All (vehicle) control systems have physical actuators, e.g., electrical motors, hydraulic servo valves, etc. These actuators all have rate limits due to limits in power supply, hydraulic pressure, etc. Thus, all control systems inherently include restrictions with regard to the rate at which a new command from the driver of the vehicle, i.e., a change in the input signal into the control system, can give rise to corresponding changes in the physical output signal from the control system. If the time derivative for the input signal exceeds a certain value, the time derivative for the output signal is limited in relation to the time derivative for the input signal. This limitation is known as the rate limitation of the control system. When very rapid changed in the input signal are executed, for example when the input signal to the control system consists of an excessively rapid (or large) sinusoidal signal, a phase shift occurs between the input signal and the output signal. That is, the output signal is subject to a time delay in relation to the input signal. This phase shift leads to impairment of the performance of the vehicle and, in the worst case, can give rise to instability.
In aircraft applications, a so-called PIO (Pilot In-the-loop Oscillation) can occur when an excessively rapid change in the input signal causes the rate limitation of the control system to be exceeded. This can occur if an unforeseen circumstance causes the pilot to execute rapid and large movements with the control stick of the aircraft. The phase shift which occurs because of the rate limitation of the control system amplifies the oscillations. In the worst case these oscillations become divergent, which can result in loss of control over the movements of the aircraft.
The aforementioned rate limitation is more noticeable in aircraft which constitute a so-called unstable system. In this type of aircraft, the control surfaces of the aircraft are affected not only by the signals from the pilot, but also by stabilization signals generated in the control system, which are dependent on values obtained from sensors at different points in the aircraft.

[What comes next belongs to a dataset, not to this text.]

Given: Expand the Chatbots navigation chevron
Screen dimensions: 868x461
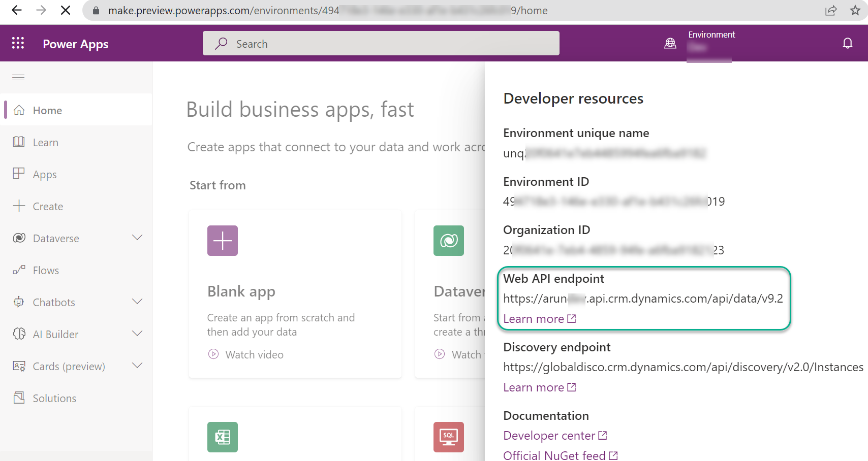Looking at the screenshot, I should tap(137, 302).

One way of reducing the aforementioned problems in control systems with rate limitation involves the introduction of phase compensation when the rate limitation is active. Such phase compensation must meet the following requirements:
A. reduce the phase retardation in the case of sinusoidal input signals; PA1 B. minimize the dynamic retardation for rapid ramp and steps; PA1 C. provide the same input and output signal when the input signals are sufficiently slow. PA1 D.
Different methods of executing phase compensation in control systems with rate limitation are previously disclosed in Buchholz, J. J. (1993): "Time delay induced by Control Surface Rate Saturation ", Zeitschrift f. Flugwissenschaften und Weltraumforschung, Springer Verlag, Vol. 17, pp. 287-293; A'harrah, R. C. (1992); "Communique with DLR and others", NASA HQ, Washington DC, Jul. 14, 1992; and Chalk, C. R. (1992); "Study of a Software Rate Limit Concept", Calspan Flight Research Memorandum 635, Buffalo, N.Y. These methods use logical conditions (if-then-else) to establish whether a phase compensation requires to be executed in the control system. However, these conditions call for a jump to be made between at least two different dynamic behaviors for the respective methods. Thus, input signals can always occur which give rise to an undesired output signal. For this reason, none of these methods is suitable to be implemented in a control system with rate limitation.
A method for executing phase compensation in a control system of the described type solving the above mentioned problems is disclosed in U.S. Pat. No. 5,528,119.
It is an object of the present invention to provide a method and apparatus for executing phase compensation in a control system with rate limitation being an alternative to the above mentioned prior art methods.